» **Your instructions**: Word for word, set down the lines from the one that contains "Зеркало (607, 62)" through the final line of the data; no pictures belong in the copy.

» **Records to process**:

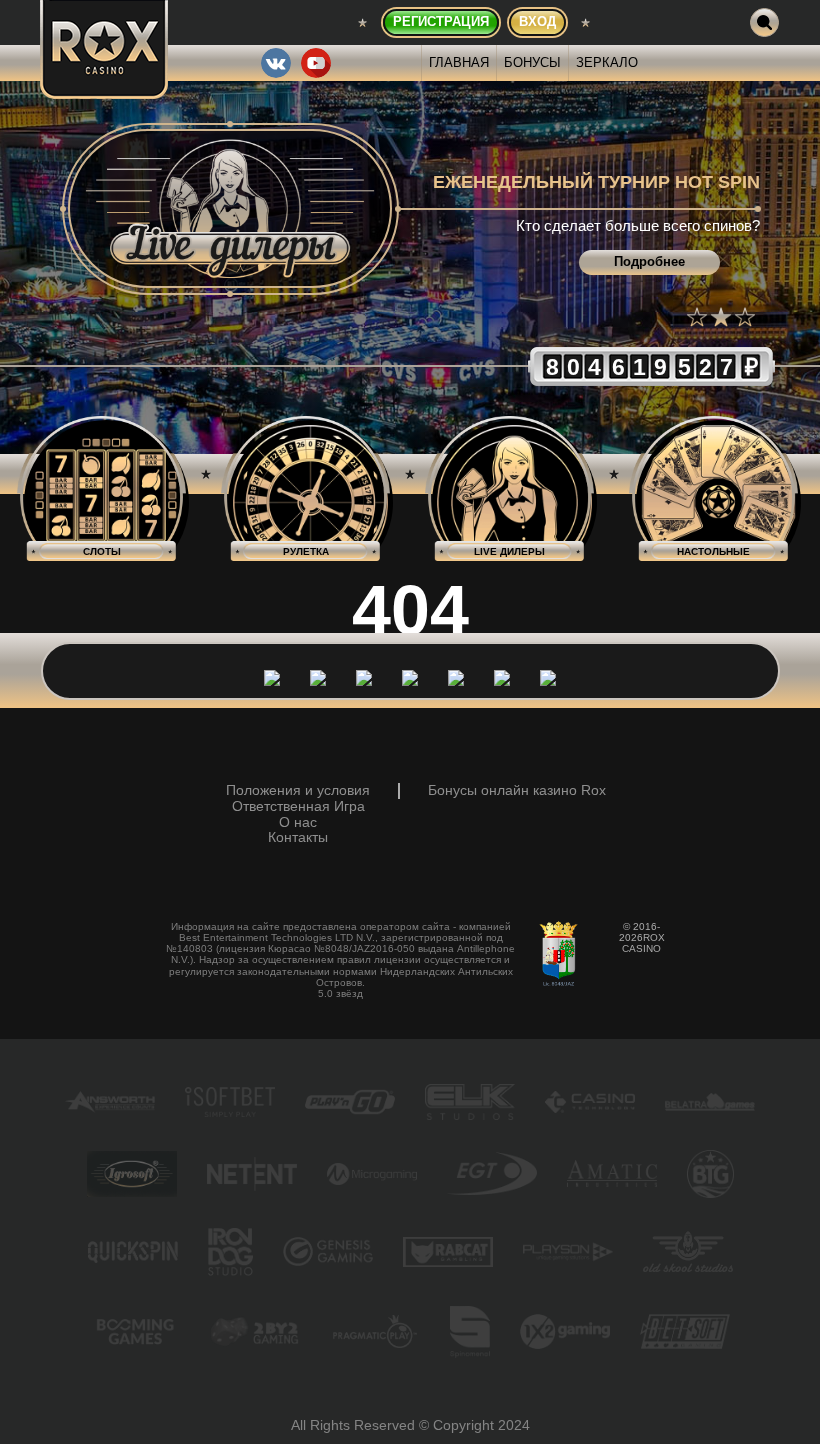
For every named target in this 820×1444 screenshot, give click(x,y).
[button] (697, 317)
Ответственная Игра (298, 806)
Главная (459, 62)
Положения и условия (298, 790)
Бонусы (532, 62)
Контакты (298, 837)
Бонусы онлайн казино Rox (517, 790)
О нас (298, 822)
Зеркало (607, 62)
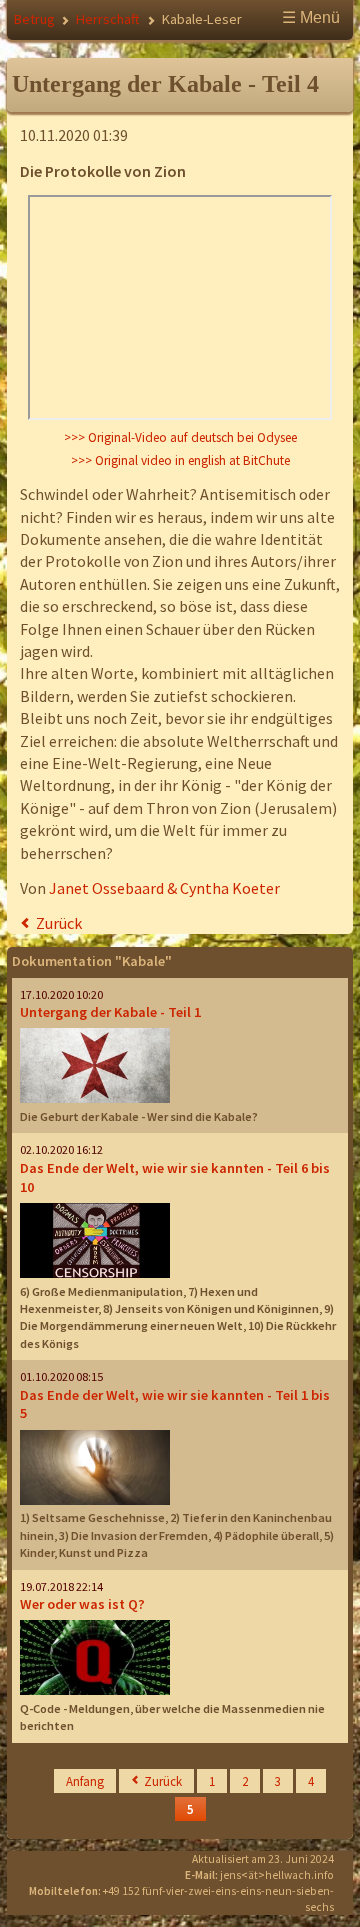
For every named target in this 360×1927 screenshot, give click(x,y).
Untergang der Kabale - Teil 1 (110, 1012)
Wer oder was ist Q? (82, 1604)
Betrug (34, 19)
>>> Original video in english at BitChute (180, 460)
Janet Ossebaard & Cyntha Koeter (164, 888)
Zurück (59, 923)
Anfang (85, 1781)
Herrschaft (108, 19)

» **Solved exercise**:
Зеркало (607, 62)
For every named target in this 360×1927 screenshot, give click(x,y).
Untergang der Kabale - Teil 1 (110, 1012)
Wer oder was ist Q? (82, 1604)
Betrug (34, 19)
>>> Original video in english at BitChute (180, 460)
Janet Ossebaard & Cyntha Koeter (164, 888)
Zurück (59, 923)
Anfang (85, 1781)
Herrschaft (108, 19)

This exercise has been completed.